Houssem Aouar, who switched from France to Algeria in 2022, plays the number ten. Ismaël Bennacer, when fit, is the ball-progressing pivot — his knee history is the federation's biggest pre-tournament question. Ramy Bensebaini anchors the left of the back four and Aïssa Mandi is the senior centre-back. Baghdad Bounedjah typically leads the line.

How did Algeria qualify for the 2026 World Cup?

Through CAF qualifying. Algeria missed both the 2018 and 2022 World Cups — 2018 after a poor group campaign and 2022 after losing their playoff to Cameroon — so 2026 ends a 12-year absence and is the federation's first appearance since 2014 in Brazil.

What is Algeria's best World Cup result?

The Round of 16 in 2014 in Brazil, where they lost 2-1 to eventual champions Germany after extra time. Before that, 1982 in Spain is best remembered for the famous opening win over West Germany and the controversial group exit that followed the Germany-Austria result in Gijón.

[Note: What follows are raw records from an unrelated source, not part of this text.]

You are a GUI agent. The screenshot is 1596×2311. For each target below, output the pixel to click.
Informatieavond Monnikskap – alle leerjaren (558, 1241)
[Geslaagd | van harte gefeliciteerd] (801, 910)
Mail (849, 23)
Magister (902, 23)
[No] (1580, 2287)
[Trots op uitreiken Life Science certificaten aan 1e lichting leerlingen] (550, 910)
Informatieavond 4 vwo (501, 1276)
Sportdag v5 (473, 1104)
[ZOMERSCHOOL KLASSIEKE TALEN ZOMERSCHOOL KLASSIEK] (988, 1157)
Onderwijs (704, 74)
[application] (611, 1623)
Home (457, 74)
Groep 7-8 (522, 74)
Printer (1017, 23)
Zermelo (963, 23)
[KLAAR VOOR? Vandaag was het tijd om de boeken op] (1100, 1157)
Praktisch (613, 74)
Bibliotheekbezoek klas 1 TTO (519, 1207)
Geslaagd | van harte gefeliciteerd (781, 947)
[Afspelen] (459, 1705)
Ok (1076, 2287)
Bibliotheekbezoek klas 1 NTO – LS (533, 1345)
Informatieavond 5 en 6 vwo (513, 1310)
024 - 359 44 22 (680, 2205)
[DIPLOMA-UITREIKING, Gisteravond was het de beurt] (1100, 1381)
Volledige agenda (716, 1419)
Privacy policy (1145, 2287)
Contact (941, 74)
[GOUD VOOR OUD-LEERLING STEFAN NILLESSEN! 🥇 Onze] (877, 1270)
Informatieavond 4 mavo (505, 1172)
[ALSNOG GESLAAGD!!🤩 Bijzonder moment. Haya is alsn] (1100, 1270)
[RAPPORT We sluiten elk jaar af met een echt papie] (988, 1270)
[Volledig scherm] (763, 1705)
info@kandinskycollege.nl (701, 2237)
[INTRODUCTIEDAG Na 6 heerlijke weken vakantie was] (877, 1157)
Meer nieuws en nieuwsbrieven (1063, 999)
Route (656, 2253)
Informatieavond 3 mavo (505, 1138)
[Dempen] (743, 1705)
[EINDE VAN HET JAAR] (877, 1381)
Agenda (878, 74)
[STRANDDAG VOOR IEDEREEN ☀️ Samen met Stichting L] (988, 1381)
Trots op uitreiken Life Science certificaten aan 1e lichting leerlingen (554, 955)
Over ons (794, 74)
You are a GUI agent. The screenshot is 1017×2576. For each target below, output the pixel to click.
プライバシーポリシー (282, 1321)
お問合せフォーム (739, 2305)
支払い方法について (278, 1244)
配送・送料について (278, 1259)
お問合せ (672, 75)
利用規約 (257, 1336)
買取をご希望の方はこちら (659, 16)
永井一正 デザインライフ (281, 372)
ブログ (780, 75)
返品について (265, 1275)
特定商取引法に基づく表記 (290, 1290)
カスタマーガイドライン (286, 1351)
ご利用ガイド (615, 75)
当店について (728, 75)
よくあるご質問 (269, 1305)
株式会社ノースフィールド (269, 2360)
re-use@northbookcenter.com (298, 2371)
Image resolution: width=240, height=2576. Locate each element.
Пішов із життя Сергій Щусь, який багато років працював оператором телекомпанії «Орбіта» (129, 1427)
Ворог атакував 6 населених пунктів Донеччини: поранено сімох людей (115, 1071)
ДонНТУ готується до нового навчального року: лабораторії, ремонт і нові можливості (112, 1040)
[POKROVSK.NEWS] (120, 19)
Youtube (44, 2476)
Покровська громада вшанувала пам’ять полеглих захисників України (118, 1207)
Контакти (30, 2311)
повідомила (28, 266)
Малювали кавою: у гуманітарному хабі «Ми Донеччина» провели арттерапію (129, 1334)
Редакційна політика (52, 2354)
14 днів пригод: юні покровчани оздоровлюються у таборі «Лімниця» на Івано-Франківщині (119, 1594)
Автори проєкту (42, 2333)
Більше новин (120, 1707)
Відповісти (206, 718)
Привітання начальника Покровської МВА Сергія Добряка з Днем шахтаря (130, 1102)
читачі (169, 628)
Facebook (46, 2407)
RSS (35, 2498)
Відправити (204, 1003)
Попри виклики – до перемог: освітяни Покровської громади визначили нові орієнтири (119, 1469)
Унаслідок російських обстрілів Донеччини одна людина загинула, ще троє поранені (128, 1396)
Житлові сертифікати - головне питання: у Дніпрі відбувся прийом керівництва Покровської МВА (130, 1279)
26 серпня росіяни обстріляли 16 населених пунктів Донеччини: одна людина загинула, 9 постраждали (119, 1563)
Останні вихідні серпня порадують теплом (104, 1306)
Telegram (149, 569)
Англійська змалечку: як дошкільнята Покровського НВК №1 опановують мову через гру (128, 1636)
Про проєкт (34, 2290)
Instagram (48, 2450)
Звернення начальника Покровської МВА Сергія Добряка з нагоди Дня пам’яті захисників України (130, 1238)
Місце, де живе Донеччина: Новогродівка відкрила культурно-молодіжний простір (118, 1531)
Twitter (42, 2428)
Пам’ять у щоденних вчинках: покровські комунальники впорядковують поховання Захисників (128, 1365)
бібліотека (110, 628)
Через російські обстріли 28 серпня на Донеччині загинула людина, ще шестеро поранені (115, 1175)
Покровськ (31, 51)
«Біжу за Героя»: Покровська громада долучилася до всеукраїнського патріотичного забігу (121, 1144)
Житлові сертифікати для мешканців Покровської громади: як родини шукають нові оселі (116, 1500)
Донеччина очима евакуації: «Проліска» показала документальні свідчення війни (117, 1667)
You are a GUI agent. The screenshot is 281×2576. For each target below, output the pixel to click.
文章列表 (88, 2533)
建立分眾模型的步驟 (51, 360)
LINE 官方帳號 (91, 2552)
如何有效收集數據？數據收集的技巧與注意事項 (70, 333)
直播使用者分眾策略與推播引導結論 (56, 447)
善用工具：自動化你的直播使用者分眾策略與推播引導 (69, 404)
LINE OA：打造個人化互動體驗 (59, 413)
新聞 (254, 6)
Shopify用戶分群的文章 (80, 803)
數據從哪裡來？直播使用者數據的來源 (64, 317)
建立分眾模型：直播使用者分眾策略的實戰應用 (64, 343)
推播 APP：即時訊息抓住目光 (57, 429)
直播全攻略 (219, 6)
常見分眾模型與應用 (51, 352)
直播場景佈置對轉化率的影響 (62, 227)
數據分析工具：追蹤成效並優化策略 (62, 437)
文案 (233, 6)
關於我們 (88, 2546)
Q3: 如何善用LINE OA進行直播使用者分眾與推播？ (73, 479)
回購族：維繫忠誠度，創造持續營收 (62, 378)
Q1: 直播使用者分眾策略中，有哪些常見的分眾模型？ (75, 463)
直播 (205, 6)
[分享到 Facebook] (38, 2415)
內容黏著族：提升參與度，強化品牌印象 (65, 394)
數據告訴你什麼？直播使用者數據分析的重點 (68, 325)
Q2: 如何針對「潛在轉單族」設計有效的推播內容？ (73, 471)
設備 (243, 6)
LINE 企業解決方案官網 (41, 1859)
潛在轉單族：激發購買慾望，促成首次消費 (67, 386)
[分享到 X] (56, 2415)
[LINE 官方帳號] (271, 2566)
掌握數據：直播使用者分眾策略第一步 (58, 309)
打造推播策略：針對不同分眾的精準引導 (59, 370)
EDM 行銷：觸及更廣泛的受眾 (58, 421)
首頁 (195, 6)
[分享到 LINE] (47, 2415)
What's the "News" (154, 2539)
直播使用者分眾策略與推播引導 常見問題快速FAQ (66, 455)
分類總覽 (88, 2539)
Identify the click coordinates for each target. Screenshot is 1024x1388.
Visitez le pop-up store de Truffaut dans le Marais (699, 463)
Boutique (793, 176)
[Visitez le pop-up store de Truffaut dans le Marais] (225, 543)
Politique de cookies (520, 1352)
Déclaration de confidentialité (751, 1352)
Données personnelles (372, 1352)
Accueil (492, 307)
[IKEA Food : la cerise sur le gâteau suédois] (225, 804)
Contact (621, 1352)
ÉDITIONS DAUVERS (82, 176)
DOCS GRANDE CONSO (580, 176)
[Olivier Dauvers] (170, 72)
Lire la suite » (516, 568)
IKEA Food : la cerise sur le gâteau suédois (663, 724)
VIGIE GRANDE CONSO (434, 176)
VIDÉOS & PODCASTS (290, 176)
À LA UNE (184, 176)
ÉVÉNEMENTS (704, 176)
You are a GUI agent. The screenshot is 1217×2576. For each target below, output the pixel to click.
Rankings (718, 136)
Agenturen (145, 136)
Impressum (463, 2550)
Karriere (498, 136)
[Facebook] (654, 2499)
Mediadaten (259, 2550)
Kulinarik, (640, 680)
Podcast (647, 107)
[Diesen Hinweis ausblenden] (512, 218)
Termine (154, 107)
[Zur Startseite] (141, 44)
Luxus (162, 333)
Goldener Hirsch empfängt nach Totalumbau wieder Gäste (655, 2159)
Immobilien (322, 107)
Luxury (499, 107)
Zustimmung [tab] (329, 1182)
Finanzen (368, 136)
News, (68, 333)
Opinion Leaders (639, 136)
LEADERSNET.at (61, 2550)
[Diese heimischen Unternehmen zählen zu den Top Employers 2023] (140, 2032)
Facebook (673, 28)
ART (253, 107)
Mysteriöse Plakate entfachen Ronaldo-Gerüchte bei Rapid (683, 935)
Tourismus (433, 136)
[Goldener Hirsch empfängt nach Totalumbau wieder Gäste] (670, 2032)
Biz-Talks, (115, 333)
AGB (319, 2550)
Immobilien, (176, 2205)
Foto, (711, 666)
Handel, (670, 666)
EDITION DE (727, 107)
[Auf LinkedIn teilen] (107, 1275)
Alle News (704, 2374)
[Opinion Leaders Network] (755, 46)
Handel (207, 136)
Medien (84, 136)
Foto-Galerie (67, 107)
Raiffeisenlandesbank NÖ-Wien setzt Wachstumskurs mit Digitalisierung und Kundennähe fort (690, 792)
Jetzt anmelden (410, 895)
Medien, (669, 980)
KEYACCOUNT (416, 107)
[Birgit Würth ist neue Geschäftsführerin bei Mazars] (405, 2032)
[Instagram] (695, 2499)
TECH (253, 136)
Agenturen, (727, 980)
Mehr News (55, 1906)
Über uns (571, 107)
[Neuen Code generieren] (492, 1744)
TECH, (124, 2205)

What is Algeria's full Group J schedule?

Three group matches. Tue Jun 16 vs Argentina at Arrowhead Stadium, Kansas City (20:00 CT). Mon Jun 22 vs Jordan at the San Francisco Bay Area Stadium in Santa Clara (20:00 PT / 22:00 CT). Sat Jun 27 vs Austria back at Arrowhead Stadium (21:00 CT) — kicking off in parallel with Argentina vs Jordan.

Can Algeria advance from Group J?

Realistically Algeria are competing with Austria for second place. Argentina are heavy favourites for top spot and Jordan are in their first World Cup. The Austria match on Jun 27 at Arrowhead is the likely decider — Algeria probably need a win there to qualify outright, or a draw plus a best-third route.